私に言わせれば、今回の事件は、ごく簡単に言えば、エフィッシモ・キャピタル・マネージメントというアクティビストファンドが、株主総会の議決権の採決に関して苦情を言ったことがすべてである。これだけのことである。

その苦情は集約すると2つ。一つは信託銀行と郵便の事情により、郵送による議決権行使が1日の空白を生んで、カウントされない議決権投票があったのではないか、というものだった。これは、東芝だけでなく日本の上場企業すべての問題であり、どちらかというと日本の信託銀行などの問題であり、それに尽きる。なので、東芝とは関係がないはずだ。

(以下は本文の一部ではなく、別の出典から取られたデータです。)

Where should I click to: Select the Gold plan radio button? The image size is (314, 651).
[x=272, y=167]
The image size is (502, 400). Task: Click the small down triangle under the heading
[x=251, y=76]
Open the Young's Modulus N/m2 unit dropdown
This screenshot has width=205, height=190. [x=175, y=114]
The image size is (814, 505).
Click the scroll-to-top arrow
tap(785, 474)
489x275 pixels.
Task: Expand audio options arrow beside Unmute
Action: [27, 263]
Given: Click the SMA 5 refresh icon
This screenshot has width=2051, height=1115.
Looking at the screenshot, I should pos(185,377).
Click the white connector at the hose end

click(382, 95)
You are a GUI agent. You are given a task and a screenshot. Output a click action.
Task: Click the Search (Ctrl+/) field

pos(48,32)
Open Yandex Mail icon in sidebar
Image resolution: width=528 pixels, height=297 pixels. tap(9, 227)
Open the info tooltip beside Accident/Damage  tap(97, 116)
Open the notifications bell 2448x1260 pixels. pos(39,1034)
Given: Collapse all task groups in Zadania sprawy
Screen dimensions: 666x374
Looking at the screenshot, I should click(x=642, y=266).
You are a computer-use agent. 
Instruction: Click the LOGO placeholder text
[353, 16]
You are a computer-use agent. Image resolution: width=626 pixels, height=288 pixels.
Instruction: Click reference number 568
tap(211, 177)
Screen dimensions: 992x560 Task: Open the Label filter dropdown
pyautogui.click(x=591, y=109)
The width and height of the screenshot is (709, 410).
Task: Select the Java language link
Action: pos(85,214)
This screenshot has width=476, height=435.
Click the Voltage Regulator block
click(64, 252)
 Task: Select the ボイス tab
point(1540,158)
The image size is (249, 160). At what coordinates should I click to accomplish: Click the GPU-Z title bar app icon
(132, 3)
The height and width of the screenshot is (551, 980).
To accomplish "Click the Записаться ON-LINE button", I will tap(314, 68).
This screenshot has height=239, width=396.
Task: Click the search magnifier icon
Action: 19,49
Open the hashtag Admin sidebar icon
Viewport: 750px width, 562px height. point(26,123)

もう一つの問題が、スキャンダル化して話題になったものであり、東芝と経済産業省が結託して、海外の投資家に圧力をかけて適切な議決権行使を妨げたのではないか、という疑惑である。

まず、昨年の株主総会で当時の車谷暢昭社長の取締役再任を阻もうとしたが、投票で負けたエフィッシモ側が「株主総会に不正があった」と異議を申し立て、調査を求めた。会社側はこれに対応し、監査委員会が発注を行い、調査を行った。発注先は西村あさひ法律事務所。日本有数の弁護士事務所による監査委員会側の調査である。